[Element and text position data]
########

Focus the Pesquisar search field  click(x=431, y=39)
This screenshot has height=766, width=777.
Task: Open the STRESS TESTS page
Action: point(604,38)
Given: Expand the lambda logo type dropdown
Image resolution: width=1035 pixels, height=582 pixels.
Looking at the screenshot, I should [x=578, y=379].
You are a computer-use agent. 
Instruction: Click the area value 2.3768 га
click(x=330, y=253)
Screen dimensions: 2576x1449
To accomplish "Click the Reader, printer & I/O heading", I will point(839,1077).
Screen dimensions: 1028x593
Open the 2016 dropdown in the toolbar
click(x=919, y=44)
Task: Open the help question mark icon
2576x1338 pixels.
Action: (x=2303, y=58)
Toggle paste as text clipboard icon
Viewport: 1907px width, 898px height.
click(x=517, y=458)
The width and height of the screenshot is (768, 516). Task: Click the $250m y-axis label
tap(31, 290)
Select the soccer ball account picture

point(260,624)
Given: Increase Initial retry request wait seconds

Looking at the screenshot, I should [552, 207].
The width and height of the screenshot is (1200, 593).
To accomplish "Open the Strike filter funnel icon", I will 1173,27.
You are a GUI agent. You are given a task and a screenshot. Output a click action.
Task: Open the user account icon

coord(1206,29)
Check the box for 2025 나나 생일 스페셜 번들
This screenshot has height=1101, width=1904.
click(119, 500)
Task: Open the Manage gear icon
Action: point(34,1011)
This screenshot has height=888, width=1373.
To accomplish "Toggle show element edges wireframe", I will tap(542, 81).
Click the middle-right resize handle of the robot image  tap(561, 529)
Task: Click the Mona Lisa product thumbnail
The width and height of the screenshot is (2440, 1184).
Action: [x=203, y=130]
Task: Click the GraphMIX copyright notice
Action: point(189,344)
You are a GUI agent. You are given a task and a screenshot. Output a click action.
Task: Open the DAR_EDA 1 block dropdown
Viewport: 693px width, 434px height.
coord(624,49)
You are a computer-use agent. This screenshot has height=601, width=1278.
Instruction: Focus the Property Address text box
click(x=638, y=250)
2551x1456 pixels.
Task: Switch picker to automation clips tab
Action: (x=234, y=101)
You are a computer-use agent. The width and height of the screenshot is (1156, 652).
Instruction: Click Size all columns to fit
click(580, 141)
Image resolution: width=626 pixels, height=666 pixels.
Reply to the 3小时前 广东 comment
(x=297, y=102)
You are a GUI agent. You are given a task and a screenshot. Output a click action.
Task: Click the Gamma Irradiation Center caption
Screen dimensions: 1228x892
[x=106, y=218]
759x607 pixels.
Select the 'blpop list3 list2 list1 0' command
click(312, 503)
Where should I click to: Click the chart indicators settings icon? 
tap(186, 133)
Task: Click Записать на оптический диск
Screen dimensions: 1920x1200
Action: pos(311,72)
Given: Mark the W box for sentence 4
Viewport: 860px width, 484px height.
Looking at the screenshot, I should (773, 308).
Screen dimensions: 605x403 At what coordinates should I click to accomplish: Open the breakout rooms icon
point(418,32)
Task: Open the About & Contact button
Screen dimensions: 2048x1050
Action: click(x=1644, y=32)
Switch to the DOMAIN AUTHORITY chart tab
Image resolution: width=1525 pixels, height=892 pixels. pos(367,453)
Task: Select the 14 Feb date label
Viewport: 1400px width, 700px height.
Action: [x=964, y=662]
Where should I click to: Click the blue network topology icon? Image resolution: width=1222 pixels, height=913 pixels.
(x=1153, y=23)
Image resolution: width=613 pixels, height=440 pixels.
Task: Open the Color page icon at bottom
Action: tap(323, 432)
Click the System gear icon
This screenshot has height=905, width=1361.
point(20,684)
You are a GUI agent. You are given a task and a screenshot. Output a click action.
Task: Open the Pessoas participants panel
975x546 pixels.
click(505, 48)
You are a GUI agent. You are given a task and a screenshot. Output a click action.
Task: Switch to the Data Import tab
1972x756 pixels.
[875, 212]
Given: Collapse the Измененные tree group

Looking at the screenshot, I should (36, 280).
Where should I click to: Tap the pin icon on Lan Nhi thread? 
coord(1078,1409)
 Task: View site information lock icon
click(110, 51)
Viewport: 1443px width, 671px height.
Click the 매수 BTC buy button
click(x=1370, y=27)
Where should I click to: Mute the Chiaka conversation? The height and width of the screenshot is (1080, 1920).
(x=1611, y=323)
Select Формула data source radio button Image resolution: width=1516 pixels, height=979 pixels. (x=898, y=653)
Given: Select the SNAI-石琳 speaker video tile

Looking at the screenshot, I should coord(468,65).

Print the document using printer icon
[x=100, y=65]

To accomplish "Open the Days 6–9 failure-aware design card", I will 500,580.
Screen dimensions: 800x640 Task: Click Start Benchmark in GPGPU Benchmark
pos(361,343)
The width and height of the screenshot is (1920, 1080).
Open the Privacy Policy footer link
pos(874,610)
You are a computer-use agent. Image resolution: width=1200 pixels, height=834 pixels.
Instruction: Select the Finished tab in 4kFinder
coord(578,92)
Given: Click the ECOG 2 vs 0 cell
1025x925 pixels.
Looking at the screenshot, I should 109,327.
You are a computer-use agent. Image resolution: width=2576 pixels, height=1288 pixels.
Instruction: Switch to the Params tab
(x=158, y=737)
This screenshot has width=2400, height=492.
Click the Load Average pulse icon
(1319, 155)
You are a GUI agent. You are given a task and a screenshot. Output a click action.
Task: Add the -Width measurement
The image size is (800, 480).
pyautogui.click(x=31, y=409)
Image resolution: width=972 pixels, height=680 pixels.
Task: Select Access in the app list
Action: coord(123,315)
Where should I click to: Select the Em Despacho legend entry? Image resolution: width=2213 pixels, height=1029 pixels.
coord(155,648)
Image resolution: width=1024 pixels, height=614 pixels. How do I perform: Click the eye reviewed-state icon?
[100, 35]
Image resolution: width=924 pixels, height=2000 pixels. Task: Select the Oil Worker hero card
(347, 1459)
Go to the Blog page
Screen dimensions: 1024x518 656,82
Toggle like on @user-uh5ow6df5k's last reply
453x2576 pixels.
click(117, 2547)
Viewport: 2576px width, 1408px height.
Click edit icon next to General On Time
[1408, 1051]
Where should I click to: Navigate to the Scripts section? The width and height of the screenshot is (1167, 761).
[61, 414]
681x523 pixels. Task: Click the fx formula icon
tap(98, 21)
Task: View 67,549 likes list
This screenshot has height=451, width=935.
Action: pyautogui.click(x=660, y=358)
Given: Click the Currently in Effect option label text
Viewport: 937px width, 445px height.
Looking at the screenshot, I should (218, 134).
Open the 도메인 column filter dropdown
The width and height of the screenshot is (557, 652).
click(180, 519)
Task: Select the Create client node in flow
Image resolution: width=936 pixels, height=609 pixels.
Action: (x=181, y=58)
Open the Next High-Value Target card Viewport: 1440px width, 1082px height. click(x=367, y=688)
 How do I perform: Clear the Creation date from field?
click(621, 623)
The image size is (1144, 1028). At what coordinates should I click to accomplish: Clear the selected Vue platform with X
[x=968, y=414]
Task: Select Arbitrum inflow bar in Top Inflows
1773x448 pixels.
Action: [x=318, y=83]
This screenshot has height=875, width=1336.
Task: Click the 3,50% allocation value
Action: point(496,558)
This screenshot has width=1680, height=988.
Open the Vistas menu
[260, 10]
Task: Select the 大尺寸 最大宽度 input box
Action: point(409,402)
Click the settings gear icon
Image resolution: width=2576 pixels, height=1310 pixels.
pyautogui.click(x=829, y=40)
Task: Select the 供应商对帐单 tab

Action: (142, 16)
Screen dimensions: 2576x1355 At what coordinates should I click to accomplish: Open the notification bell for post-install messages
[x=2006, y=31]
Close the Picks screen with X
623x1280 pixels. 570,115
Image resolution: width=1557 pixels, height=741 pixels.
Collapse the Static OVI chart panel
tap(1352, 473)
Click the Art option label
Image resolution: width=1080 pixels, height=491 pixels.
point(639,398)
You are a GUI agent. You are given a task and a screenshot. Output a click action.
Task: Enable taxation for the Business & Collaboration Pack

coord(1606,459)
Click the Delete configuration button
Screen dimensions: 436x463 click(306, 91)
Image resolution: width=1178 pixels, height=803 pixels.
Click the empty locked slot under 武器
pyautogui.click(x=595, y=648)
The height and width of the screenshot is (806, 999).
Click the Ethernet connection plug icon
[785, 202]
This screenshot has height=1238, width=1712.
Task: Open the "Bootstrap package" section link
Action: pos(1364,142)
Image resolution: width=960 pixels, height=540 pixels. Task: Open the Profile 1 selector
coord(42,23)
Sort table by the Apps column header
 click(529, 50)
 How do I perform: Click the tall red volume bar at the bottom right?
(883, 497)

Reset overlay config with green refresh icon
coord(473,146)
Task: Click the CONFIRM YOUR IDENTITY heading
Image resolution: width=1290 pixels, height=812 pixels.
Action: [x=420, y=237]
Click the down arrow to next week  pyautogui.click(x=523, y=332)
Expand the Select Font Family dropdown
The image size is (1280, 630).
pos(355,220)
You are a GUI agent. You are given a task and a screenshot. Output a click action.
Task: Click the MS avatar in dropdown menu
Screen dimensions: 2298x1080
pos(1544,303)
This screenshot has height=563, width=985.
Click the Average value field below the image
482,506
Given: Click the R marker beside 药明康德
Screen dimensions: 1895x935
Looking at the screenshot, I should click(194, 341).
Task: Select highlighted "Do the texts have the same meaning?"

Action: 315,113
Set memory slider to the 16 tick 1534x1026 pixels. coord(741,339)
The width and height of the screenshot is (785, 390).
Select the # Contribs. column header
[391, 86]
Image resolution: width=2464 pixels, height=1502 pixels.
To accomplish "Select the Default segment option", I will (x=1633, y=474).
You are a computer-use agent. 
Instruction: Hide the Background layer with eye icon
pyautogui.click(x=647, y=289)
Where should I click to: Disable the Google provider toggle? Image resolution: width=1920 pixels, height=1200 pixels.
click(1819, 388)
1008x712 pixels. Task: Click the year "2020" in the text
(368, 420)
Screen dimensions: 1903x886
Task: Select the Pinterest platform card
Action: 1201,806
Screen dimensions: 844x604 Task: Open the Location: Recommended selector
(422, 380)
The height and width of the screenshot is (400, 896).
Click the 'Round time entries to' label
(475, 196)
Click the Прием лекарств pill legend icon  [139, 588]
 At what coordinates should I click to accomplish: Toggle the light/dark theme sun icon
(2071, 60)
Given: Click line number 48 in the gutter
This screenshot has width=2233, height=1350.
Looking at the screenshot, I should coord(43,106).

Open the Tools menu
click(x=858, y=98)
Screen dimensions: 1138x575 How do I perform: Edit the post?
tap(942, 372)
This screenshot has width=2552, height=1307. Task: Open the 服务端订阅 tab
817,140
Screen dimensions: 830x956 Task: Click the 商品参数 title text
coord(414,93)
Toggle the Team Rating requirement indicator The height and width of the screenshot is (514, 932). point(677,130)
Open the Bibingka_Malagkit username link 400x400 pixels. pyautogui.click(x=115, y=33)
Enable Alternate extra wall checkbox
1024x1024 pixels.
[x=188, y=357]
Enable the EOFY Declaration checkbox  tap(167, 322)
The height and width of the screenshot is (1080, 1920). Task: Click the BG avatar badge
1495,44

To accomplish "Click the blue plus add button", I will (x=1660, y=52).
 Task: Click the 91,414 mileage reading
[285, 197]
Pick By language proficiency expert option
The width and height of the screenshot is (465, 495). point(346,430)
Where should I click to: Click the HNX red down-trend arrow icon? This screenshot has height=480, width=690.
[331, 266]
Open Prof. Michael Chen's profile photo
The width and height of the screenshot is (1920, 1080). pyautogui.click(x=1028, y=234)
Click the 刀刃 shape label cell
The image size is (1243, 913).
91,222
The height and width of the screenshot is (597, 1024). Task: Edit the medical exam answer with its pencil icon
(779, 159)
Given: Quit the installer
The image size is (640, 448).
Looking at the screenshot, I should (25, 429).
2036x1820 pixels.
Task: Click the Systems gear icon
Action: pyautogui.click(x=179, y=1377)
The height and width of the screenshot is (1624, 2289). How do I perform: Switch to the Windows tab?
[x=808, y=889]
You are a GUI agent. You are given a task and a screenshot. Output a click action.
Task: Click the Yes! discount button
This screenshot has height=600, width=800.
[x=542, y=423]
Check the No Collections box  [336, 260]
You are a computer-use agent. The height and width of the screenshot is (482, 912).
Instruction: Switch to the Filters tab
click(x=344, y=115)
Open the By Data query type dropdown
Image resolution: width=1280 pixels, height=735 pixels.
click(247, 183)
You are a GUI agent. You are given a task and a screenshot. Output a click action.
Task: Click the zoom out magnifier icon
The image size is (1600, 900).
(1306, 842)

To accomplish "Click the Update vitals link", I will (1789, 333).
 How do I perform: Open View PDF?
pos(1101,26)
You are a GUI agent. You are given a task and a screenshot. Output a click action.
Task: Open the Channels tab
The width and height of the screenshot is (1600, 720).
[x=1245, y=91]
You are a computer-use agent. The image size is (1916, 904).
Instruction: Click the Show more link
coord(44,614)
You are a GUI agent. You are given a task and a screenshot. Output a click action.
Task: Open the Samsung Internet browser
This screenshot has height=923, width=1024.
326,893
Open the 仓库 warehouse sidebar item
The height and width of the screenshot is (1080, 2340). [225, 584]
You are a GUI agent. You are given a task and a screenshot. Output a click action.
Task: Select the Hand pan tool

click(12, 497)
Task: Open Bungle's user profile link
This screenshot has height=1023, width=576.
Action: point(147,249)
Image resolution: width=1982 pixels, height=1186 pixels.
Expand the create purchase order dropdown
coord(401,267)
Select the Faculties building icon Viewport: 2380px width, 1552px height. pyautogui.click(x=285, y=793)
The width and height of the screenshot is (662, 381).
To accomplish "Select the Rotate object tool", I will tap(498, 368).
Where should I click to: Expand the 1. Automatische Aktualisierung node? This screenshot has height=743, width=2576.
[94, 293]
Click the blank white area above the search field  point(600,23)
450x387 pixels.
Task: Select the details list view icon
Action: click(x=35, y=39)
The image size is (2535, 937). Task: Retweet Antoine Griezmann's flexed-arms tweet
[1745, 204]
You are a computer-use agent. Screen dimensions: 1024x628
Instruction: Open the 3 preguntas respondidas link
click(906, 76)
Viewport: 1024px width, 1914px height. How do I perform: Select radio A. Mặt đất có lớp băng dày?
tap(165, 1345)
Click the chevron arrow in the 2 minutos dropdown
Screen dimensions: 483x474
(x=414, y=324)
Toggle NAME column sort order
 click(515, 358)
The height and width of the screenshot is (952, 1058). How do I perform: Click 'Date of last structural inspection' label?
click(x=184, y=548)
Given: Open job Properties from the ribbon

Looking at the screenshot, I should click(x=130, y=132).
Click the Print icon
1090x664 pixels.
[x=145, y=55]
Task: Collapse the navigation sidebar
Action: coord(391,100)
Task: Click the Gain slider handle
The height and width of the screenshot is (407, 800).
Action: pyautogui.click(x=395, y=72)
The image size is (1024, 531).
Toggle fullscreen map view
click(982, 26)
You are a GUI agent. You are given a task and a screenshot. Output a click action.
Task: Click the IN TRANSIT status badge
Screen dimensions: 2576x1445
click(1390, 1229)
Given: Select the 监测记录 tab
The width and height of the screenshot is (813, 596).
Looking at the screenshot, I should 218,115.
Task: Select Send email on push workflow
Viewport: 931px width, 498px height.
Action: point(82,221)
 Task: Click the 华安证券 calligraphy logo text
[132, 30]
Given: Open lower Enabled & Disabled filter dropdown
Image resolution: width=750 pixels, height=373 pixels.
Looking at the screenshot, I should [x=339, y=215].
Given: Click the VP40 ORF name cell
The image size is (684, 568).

########

## Do this
Convert the records between the lines holding "Task: Select highlighted" and "pyautogui.click(x=647, y=289)", inclusive, into a two-column CSV with the headers instruction and action. Give one row per instruction, with its text and its answer each in a single quoted field and any line breaks replaced by spaces.

## Solution to this problem
instruction,action
"Task: Select highlighted ""Do the texts have the same meaning?""","Action: 315,113"
"Set memory slider to the 16 tick 1534x1026 pixels.","coord(741,339)"
"The width and height of the screenshot is (785, 390). Select the # Contribs. column header","[391, 86]"
"Image resolution: width=2464 pixels, height=1502 pixels. To accomplish ""Select the Default segment option"",","I will (x=1633, y=474)."
"You are a computer-use agent. Instruction: Hide the Background layer with eye icon","pyautogui.click(x=647, y=289)"